10 Jan 2024
O livro ‘’L’Amour et les Forêts’’ do escritor Eric Reinhardt despertou na cineasta Valérie Donzelli o interesse em adaptar a história para o Cinema.
“O filme é sobre uma mulher que se apaixona por um homem. A história começa muito rapidamente e depois, aos poucos, ela começa a perceber que está numa espécie de prisão construída à sua volta, que perdeu toda a liberdade e quer escapar e recuperar a liberdade. É um amor que se revela pouco a pouco, de um homem positivo, ciumento e que não suporta ver a mulher viver sem ele.”
A intenção foi fazer um thriller psicológico, contado a partir do olhar da vítima.
“Tínhamos o enredo do livro, mas depois havia uma espécie de desejo de fazer um filme do ponto de vista da vítima. Foi assim que construímos um thriller psicológico, pouco a pouco, de modo que o filme se fechasse à medida que a armadilha se fechava sobre a nossa heroína. E, depois, era uma questão de encontrar os meios para escapar a esta prisão.”
Os relatos de mulheres vítimas de violência doméstica e histórias pessoais ajudaram Valérie Donzelli a enriquecer a estrutura de ‘’Só Nós Dois’’.
“Uma amiga que viu o filme e perguntou-me: ‘É de loucos, falei-te desta cena no carro?’ Respondi que não. De facto, ela não me contou nada, mas viveu essa situação. Na realidade, as situações, as agressões repetem-se. Ou seja, os agressores exercem o poder, tomando as pessoas como reféns. Por isso, o carro é perfeito porque é um lugar de domínio. Uma vez que são eles que estão a conduzir e conduzem depressa, torna-se assustador, provocam o medo.”

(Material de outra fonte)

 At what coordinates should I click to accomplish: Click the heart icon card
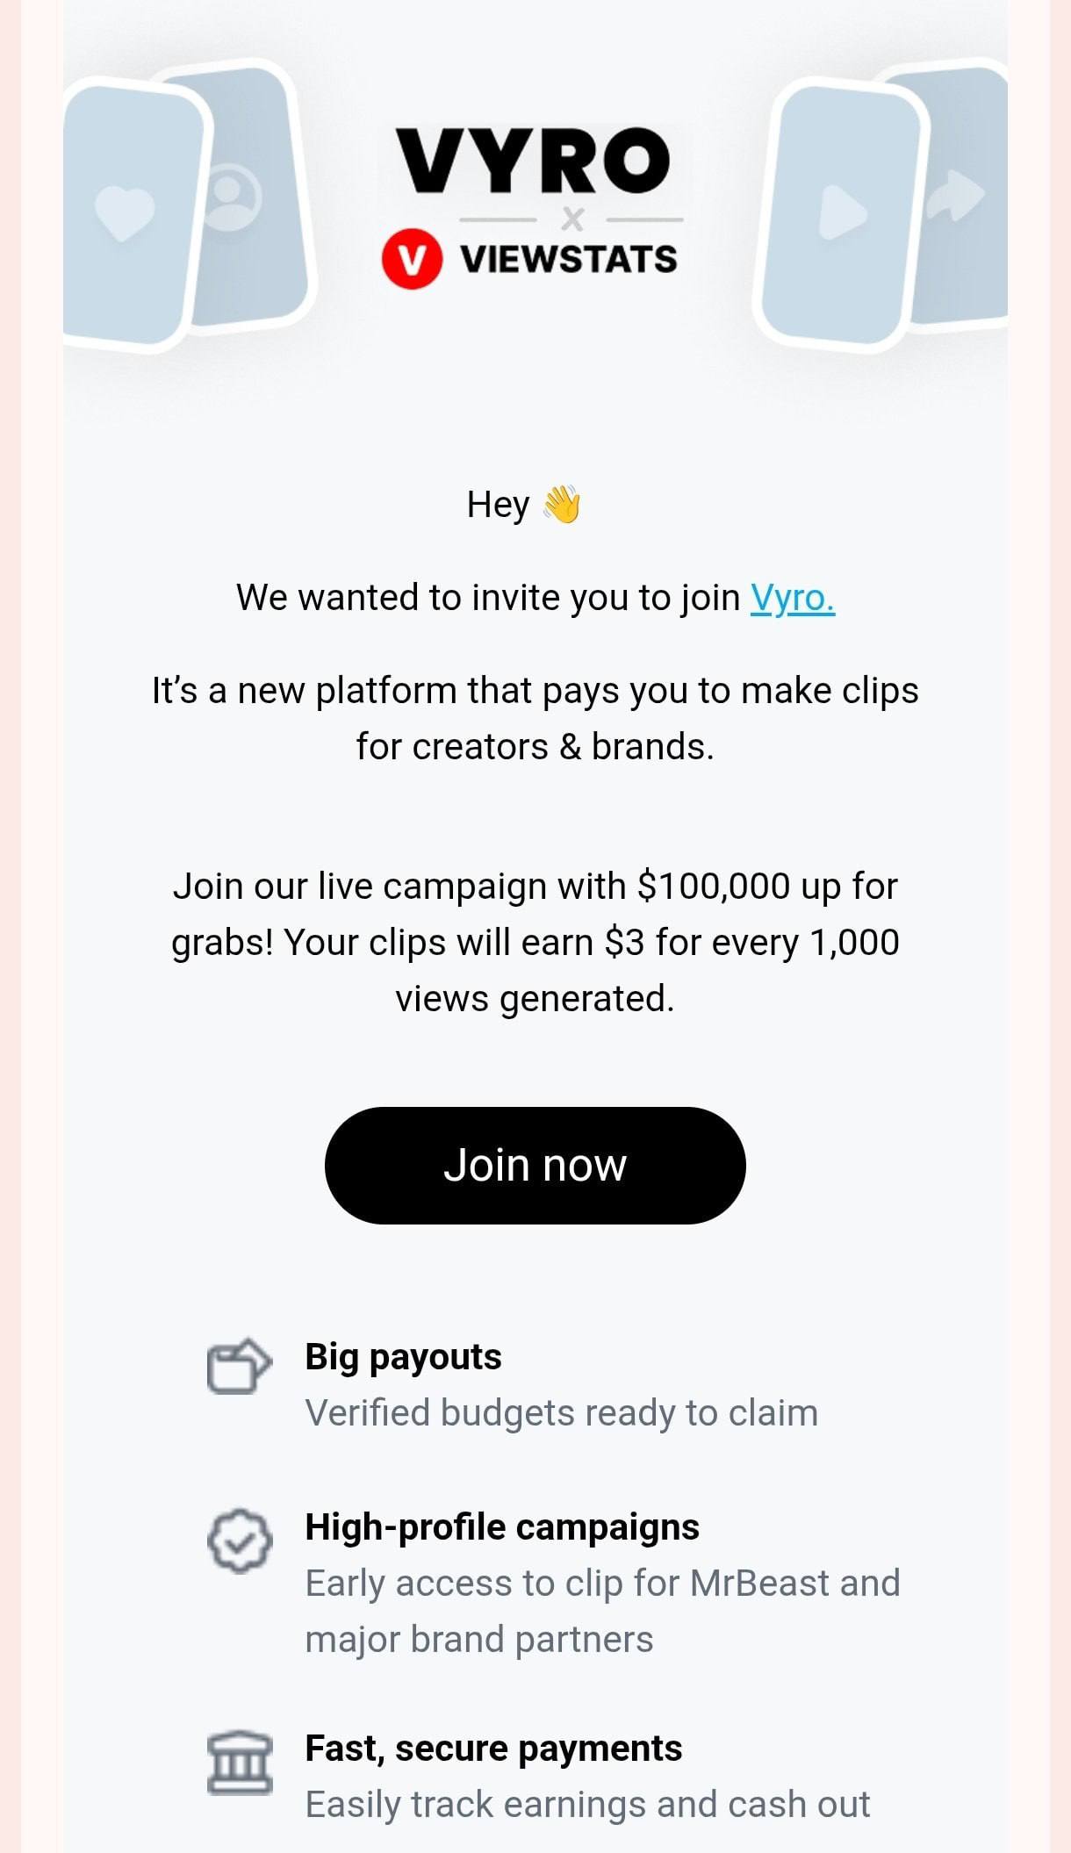click(125, 212)
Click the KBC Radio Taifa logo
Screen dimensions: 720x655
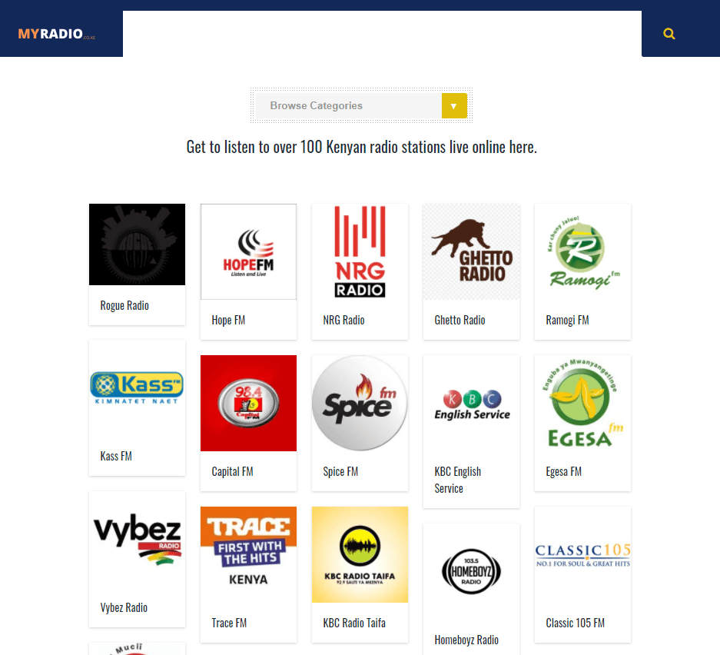point(360,554)
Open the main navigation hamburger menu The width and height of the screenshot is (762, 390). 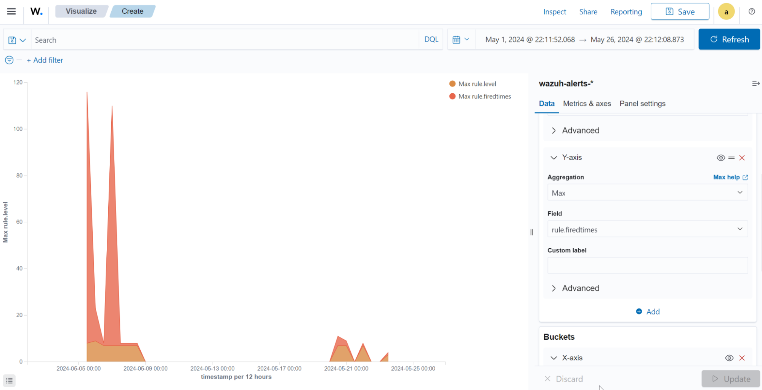tap(11, 11)
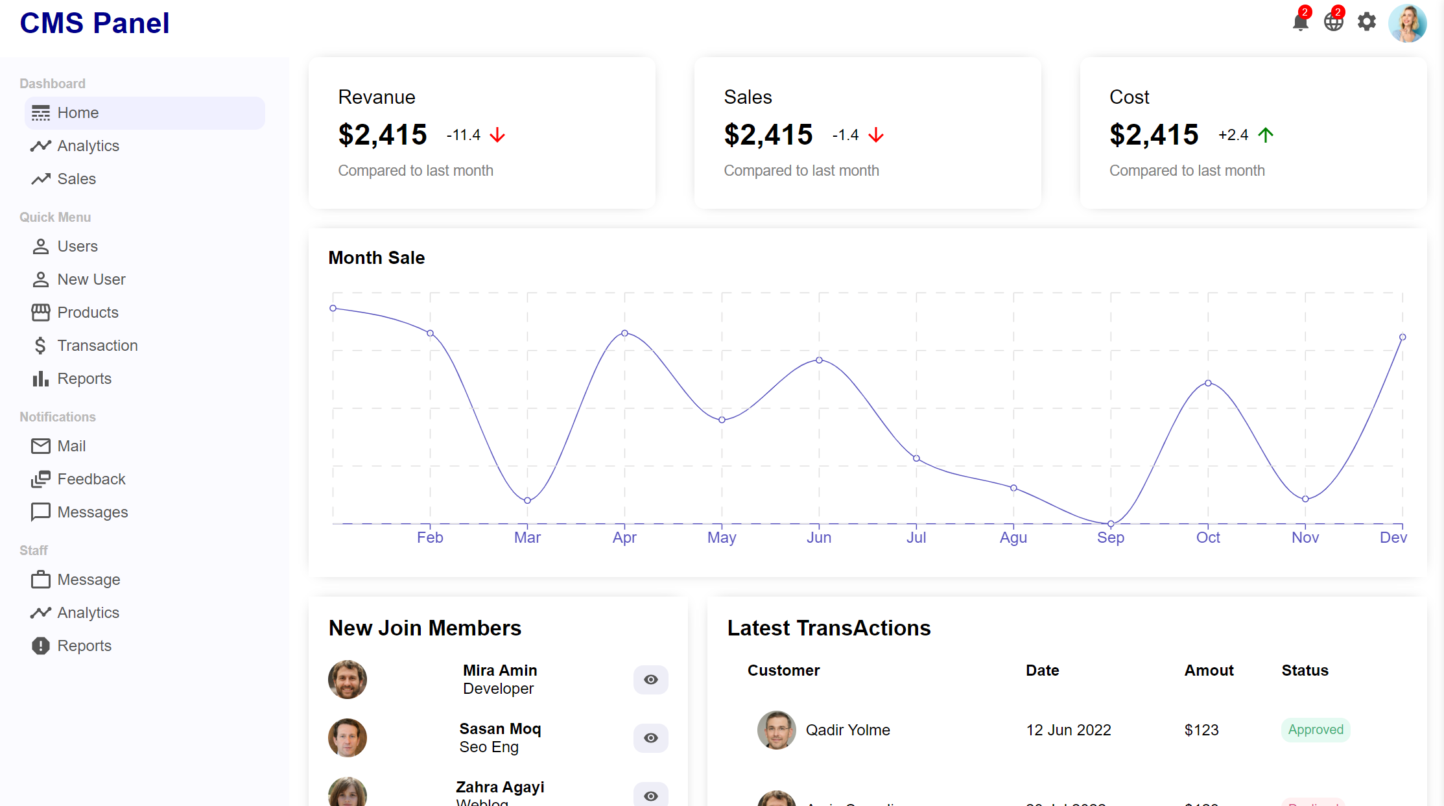
Task: Toggle visibility for Sasan Moq
Action: [x=650, y=738]
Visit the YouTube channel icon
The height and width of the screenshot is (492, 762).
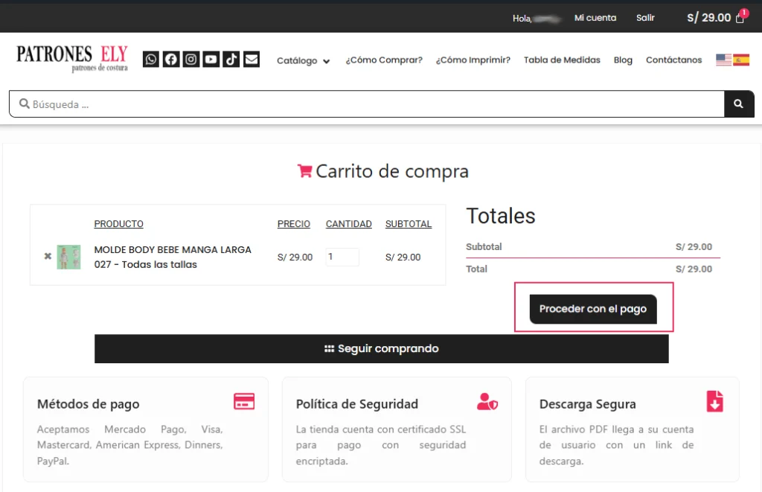coord(211,60)
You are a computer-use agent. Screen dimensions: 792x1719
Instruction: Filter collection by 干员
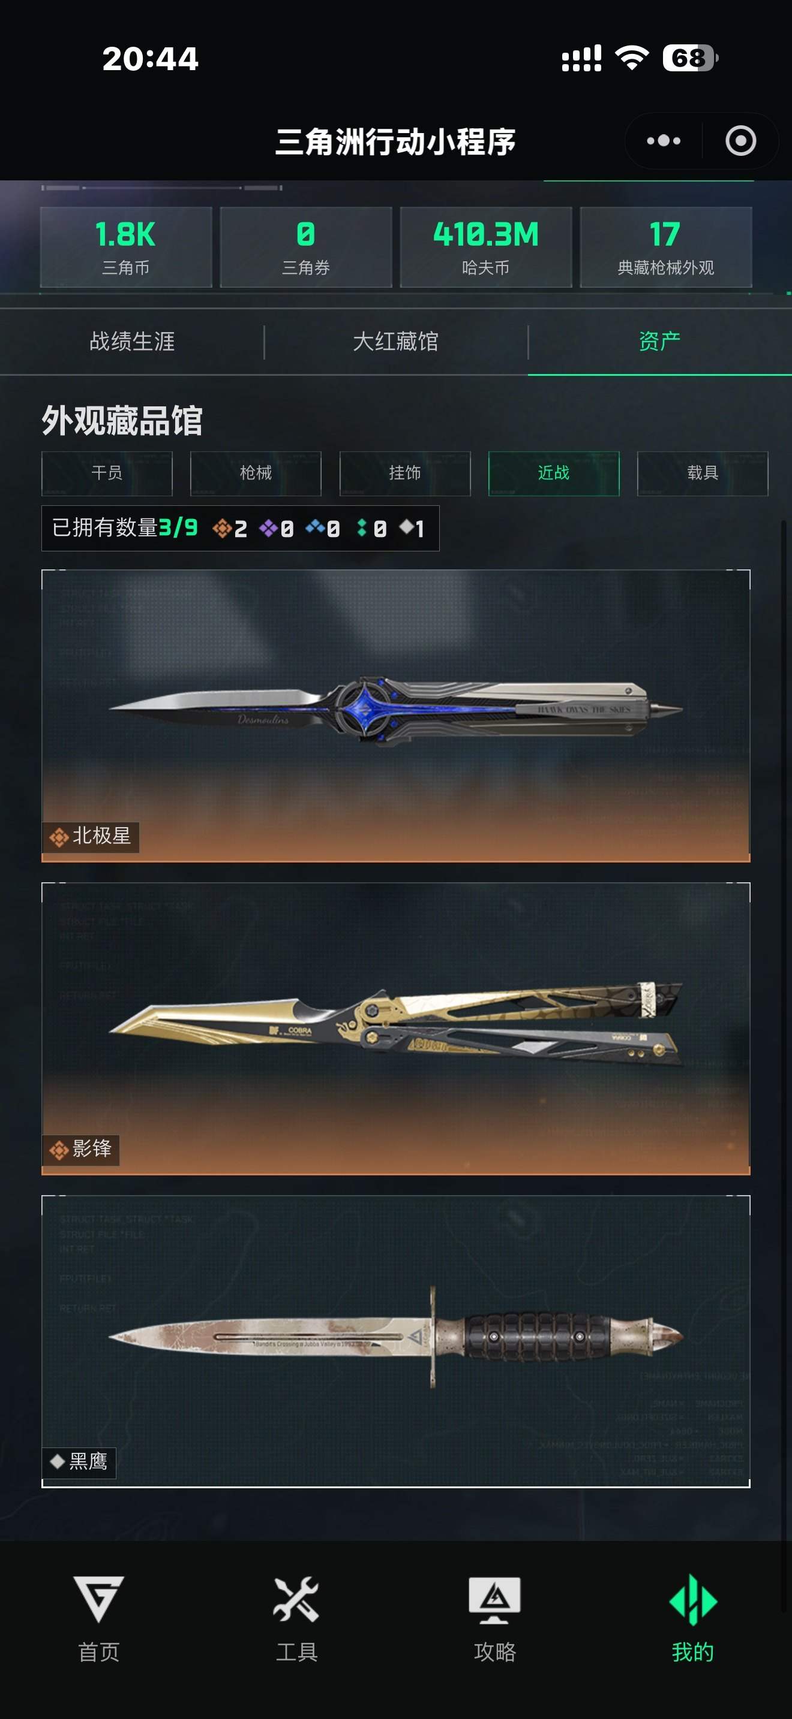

“…[as vítimas] não se atrevem a falar com medo que lhes digam que são as responsáveis.”
O drama ‘’Só Nós Dois’’ mostra a violência psicológica e a violência física exercida sobre as mulheres que muitas vezes é levada ao extremo, até à morte.
“No livro não se fala de violência física, mas violência psicológica. É alguém que está a provocar feridas que não se veem. A vítima não se pode queixar porque ninguém sabe, ninguém vê. A noite, o agressor acorda-a, quer saber a verdade, fica louco, fora de si. Foi isso que retirei do livro. No filme, acrescentei a violência física.
Valérie Donzelli salienta a importância de se falar do feminicídio e das suas causas.
Quando o marido vê que já não tem a mulher nas mãos, isso assusta-o tanto que o único recurso que tem é a força. Por isso, quer tentar matá-la. É este o princípio do feminicídio, a mulher é um troféu que pertence ao homem, ao marido e a única forma de a manter é fazê-la desaparecer. É isso que o filme, também, conta, vai até onde ele é capaz de agir.”
” …[os] agressores (…) invertem a situação para se fazerem passar pela vítima…”
A realizadora fez questão de mostrar que a violência doméstica não escolhe estratos sociais. Em ”Só Nós Dois” a personagem principal é professora.
“Era muito importante para mim contar esta história com uma personagem intelectualmente desenvolvida, que é professora de francês, que gosta de literatura, que não é uma mulher imatura.”
A cineasta apresenta, também, um agressor quer passar a imagem de vítima.
“É esse o princípio dos agressores, ou seja, invertem a situação para se fazerem passar pela vítima e a vítima pelo agressor. É isso que mantém as vítimas num silêncio terrível, porque não se atrevem a falar com medo que lhes digam que são as responsáveis.”
Memórias de Lisboa
Valérie Donzelli tem boas memórias de Lisboa porque fez parte do elenco de ‘’Ondas de Abril ‘’ do realizador suíço Lionel Baier, uma comédia filmada em Portugal, que tem como cenário a revolução do 25 de abril.
“Adorei fazer esse filme, interpretar o papel, adorei ficar em Lisboa durante dois meses. Foram realmente momentos encantadores. É uma das minhas melhores recordações do cinema, enquanto atriz. No início, não viemos fazer uma reportagem sobre a revolução. A história era a de uma equipa de rádio suíça que veio a Portugal para ver a ajuda que os suíços tinham dado aos portugueses para a construção de escolas. E aparecem a meio de uma revolução, completamente pacífica, com flores. A verdade é que foi ótimo rodar o filme em Portugal, nesta atmosfera realmente fantástica.”
Lisboa é uma inspiração para a cineasta francesa Valérie Donzelli que não esconde a felicidade de um dia realizar um filme na capital portuguesa.
“Adoraria. Gostava muito de realizar um filme em Lisboa. Esta cidade inspira a comédia. Adoraria participar no filme, vejo-me nele. Gostava de escrever um papel engraçado para mim.”